# building a 1911



## jwhisler (Oct 1, 2008)

I need some different opinions on this I am need to know about how much it would cost to have a reliable simple carry 1911 I need all the flairs and whatnot just for it to go bang when I need it to and to go where I aim it.

:smt1099 :smt1099 :smt1099 :smt1099 :smt1099 :smt1099 :smt1099


----------



## DevilsJohnson (Oct 21, 2007)

Building a 1911 from the ground up is great but as to what cost would be it's all up to you. Drop in parts are a lot cheaper than ones you have to hand fit. But when you hand fit everything you will have an exceptional weapon.

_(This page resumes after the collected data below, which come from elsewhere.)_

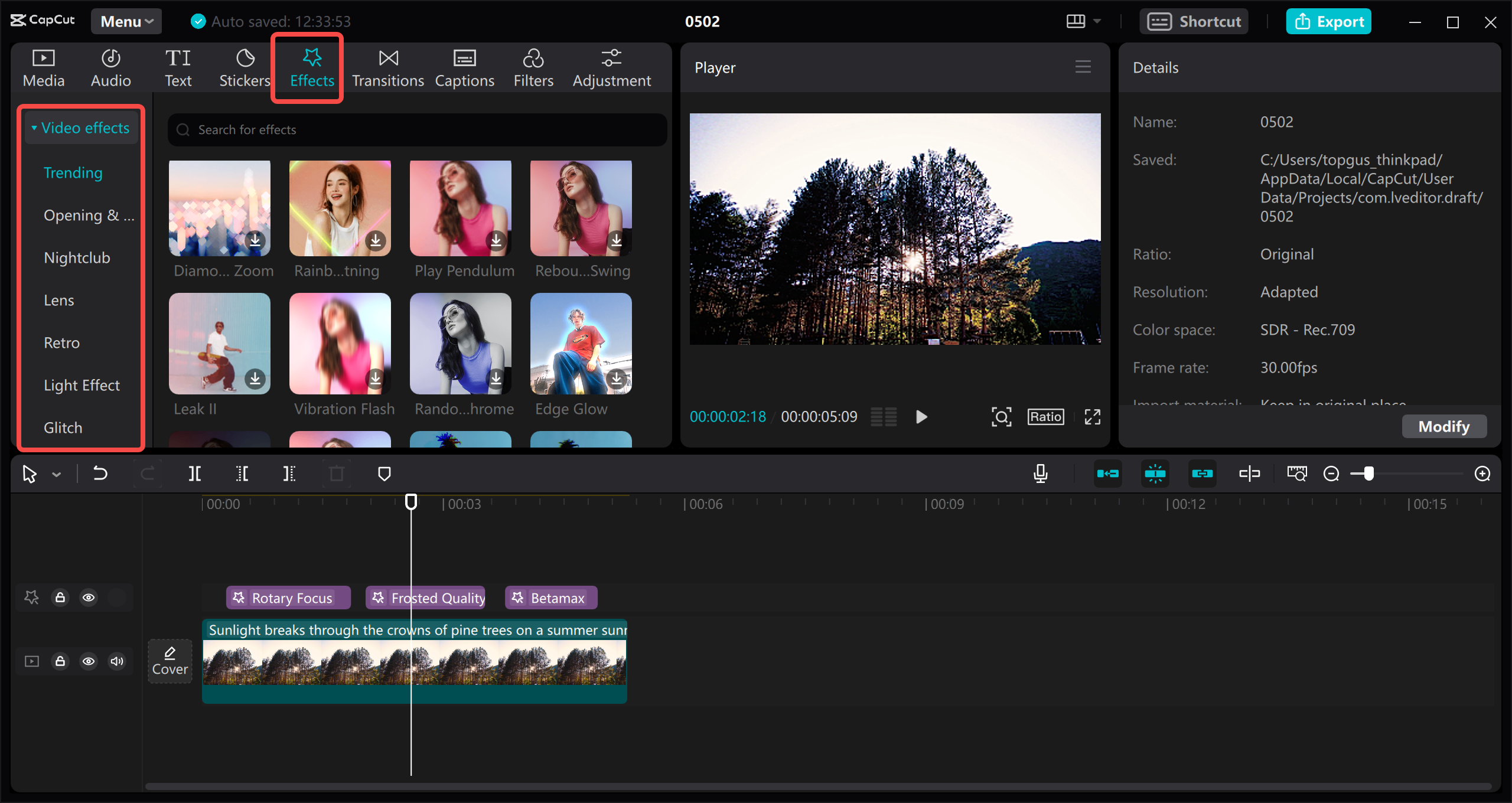Select the Effects tab in toolbar

311,66
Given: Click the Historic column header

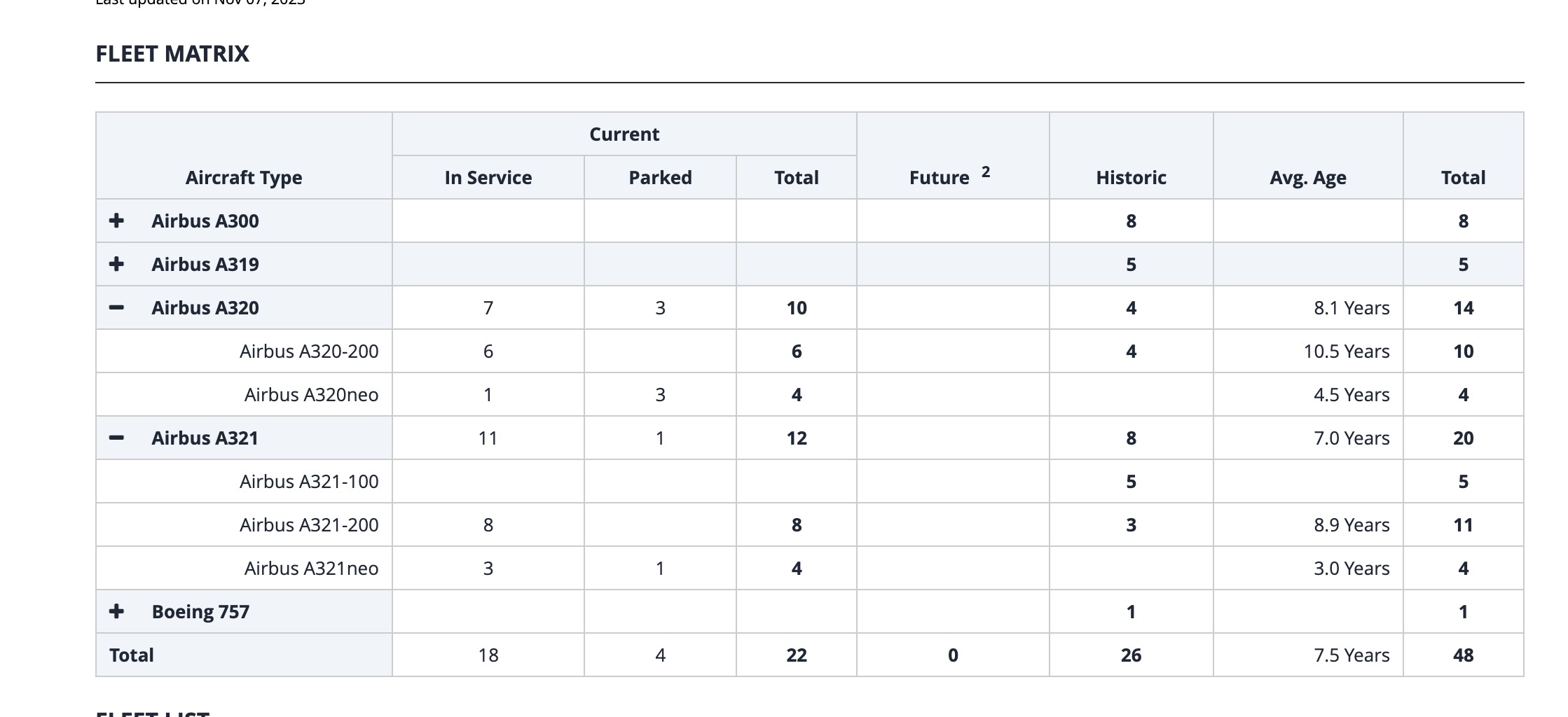Looking at the screenshot, I should click(1131, 177).
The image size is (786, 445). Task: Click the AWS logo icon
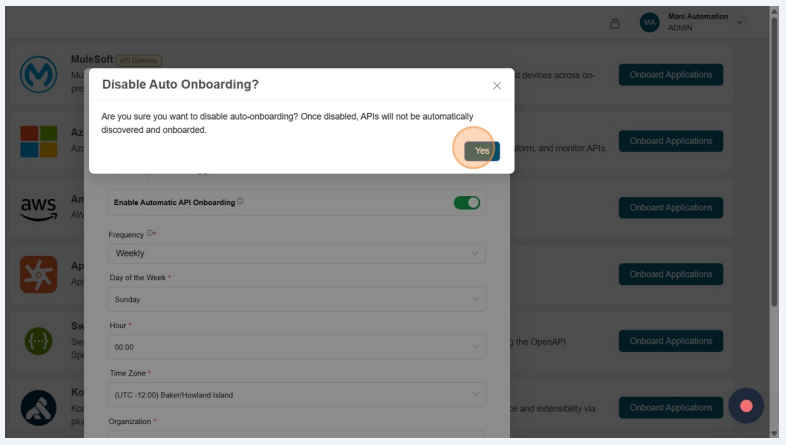coord(38,208)
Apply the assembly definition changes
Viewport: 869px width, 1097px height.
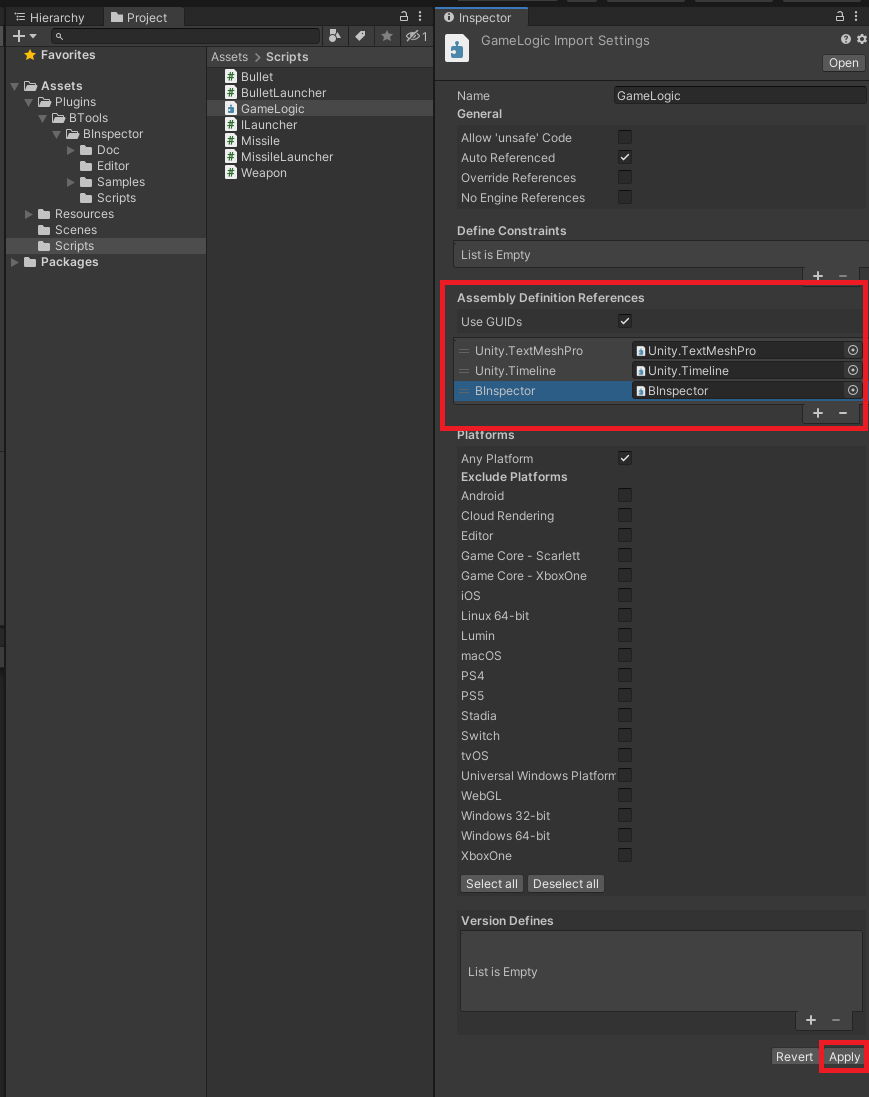(x=843, y=1056)
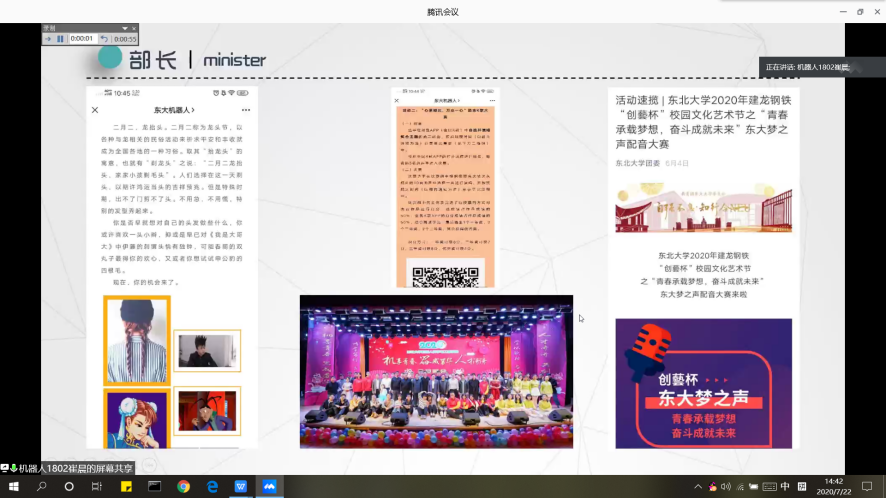Pause the slide recording timer

pyautogui.click(x=60, y=39)
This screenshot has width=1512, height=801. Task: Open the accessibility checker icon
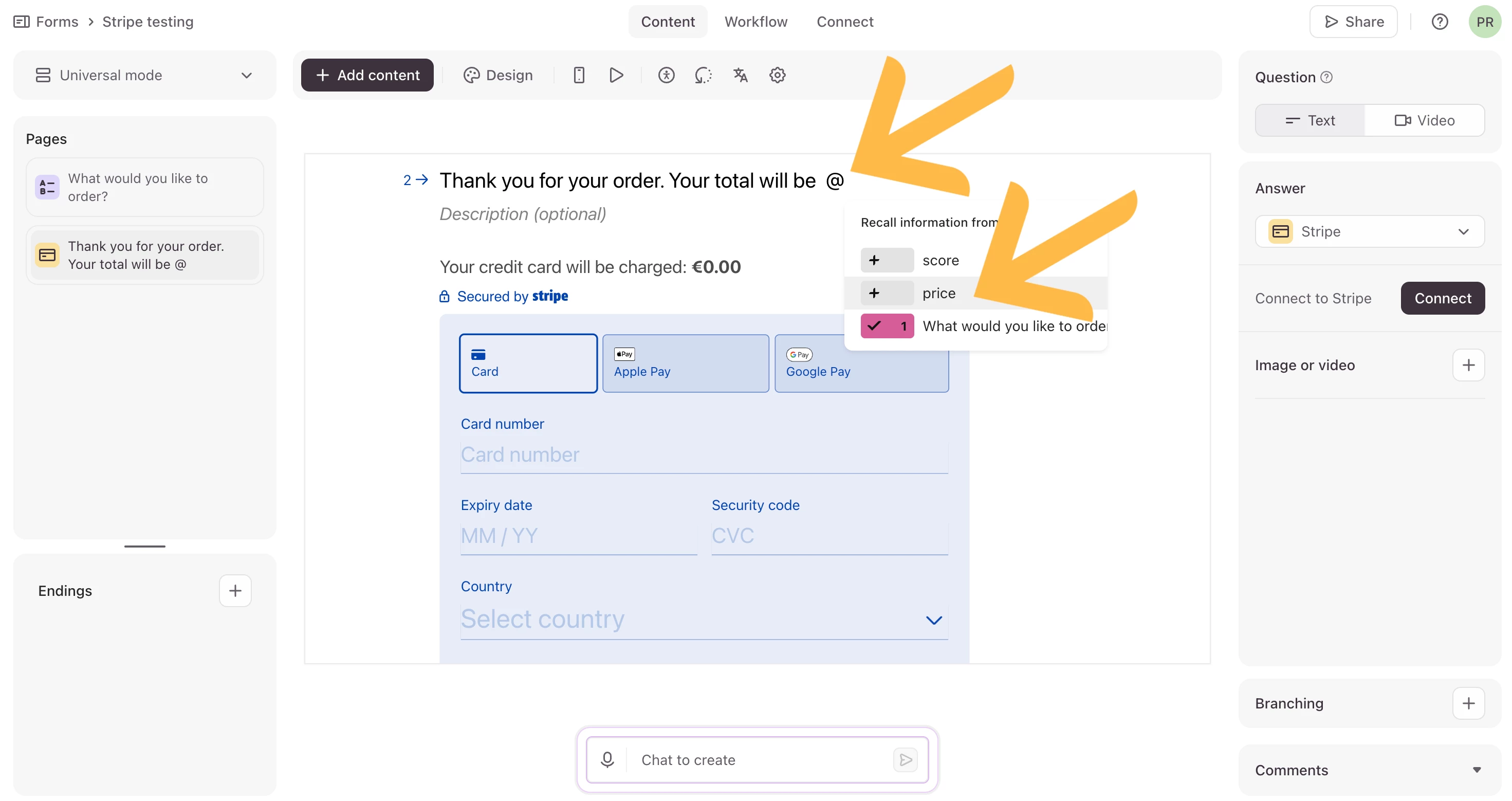666,75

You still can with some drop in ports too though. My old Springfield has the frame and slide and trigger. The rest is all stuff I added myself. I hand fit everything including the slide to frame to reduce slop. Really though if you have a good lockup when the weapon is in ready to fire mode you have a lot licked there. You want to be able to push on the chamber of the weapon with slide FWD and not feel a lot of wiggle there. And the bushing if you are not doing the bull barrel thing needs for to that barrel. All that with a trigger that don't have a lot of creep and breaks clean at say.....3-4 lb if you want to carry it. I built a 9mm 1911 that is around 1.5#. That is a target only weapon though. I would never carry one with that light a trigger. It's just not safe enough to me.

If you for a pretty good loaded or mil spec then made a few improvements you can have a really nice weapon. And you can do it little at a time adding what you can when you can:smt023


----------



## jwhisler (Oct 1, 2008)

So Devil you are suggesting that I get a base model such as a SA GI and build it up? Am I understanding you right?


----------



## gmaske (Jan 7, 2008)

You can start there or anywere on the ladder to a full house custom. I started with a Para LTC Alloy framed Commander that can be had for under $900.00. I added some drop in springs and a trigger and improved my group size by half. The 1911 is probably the pistol that has the most after market part available. If you like to tinker it's the right pistol to play with.


----------



## tony pasley (May 6, 2006)

Find a Plain Jane 1911a1, pick which ever brand you like . Shoot it a while see what extras you want to make it your own. I carry a Plain Jane with the only change is a 3 lb. trigger. That is what I like for me. You will have to decide for you.


----------



## jwhisler (Oct 1, 2008)

My thing is I dont know what I would like or dislike about it and I am looking at spending about $600 to $700 any suggestion and I would like to tinker with little at a time


----------



## tony pasley (May 6, 2006)

That is why you shoot it a while first to find out what you like. Some people like adjustable sights on all thier guns, I don't on my carry guns. I like a light trigger pull on my guns, others don't. What works great for me may not work for you. Learn the basics of the 1911 then if you can try some of the others either rentals or other shooters guns to see what is different and if you lik it or not.


----------



## DevilsJohnson (Oct 21, 2007)

jwhisler said:


> So Devil you are suggesting that I get a base model such as a SA GI and build it up? Am I understanding you right?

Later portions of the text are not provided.